2 Replies Latest reply on Aug 30, 2018 8:05 AM by Jonathan Drummey

    Aggregate R calculations correctly

    Daniel Wegmann

      Hallo together,


      I have a simple example of R calculations in Tableau:


      There are 2 dimensions Dimension1 and Dimension2 as a hierarchy.


      Additional I have one measure called measure 1. Now I want to calculate the quantile value over all same values grouped in Dimension1 so that the result is:


      Dimension1     Calculated_Field (90% quantile)

      A                      5

      A                      5

      A                      5

      B                      6

      B                      6


      I am using this Script:



      quantil = quantile(.arg1, 0.9)



      SUM([measure 1]))


      If I show both dimensions and do the table calculation over both dimensions i get


      Dimension1     Dimension2     Calculated_Field

      A                      X                    5

      A                      Y                    5


      and so one...


      If I am using the following script




      dimension1 = .arg2

      dimension1list= unique(dimension1)

      quantil = NULL


      for(i in 1:length(dimension1list)) {


        selection = which(entype == dimension1list[i])

        quantil[auswahl] = quantile(.arg1[selection], 0.9)




      quantil', SUM([measure1]), ATTR([dimension1]))


      I get


      Dimension2     Calculated_Field

      X                      5

      Y                      5


      and so one..


      But I want the result as above showing only the first dimension....


      Can anyone help me?


      Thanks, Daniel

        • 1. Re: Aggregate R calculations correctly
          Patrick Van Der Hyde

          Hello Daniel,


          I have moved this to Tableau External Services where other questions pertaining to using R with Tableau are often addressed by other users of Tableau with R and members of the Tableau development team. 



          • 2. Re: Aggregate R calculations correctly
            Jonathan Drummey

            Hi Daniel,


            Tableau's R integration is not the easiest feature to use, so I understand having some questions when trying to use R inside Tableau. I've got few points to try to help you out.

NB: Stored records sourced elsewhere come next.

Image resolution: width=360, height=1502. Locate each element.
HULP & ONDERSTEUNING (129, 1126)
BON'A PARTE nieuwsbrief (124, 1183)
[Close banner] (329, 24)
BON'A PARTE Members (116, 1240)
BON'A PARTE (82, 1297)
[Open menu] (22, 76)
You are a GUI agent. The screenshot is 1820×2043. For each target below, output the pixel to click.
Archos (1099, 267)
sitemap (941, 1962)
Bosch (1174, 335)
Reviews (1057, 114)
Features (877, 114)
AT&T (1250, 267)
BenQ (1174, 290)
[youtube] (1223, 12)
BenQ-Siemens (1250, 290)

            First of all, I regularly see R (or SQL, or Python, or ...) users come to Tableau and assume that Tableau can't do X and therefore they are trying to do X using what they know inside Tableau and struggling a bit when Tableau actually has feature X built in. In this case Tableau has PERCENTILE() and WINDOW_PERCENTILE() functions along with percentile reference distributions, one of those might be able to get the results that you want without needing R.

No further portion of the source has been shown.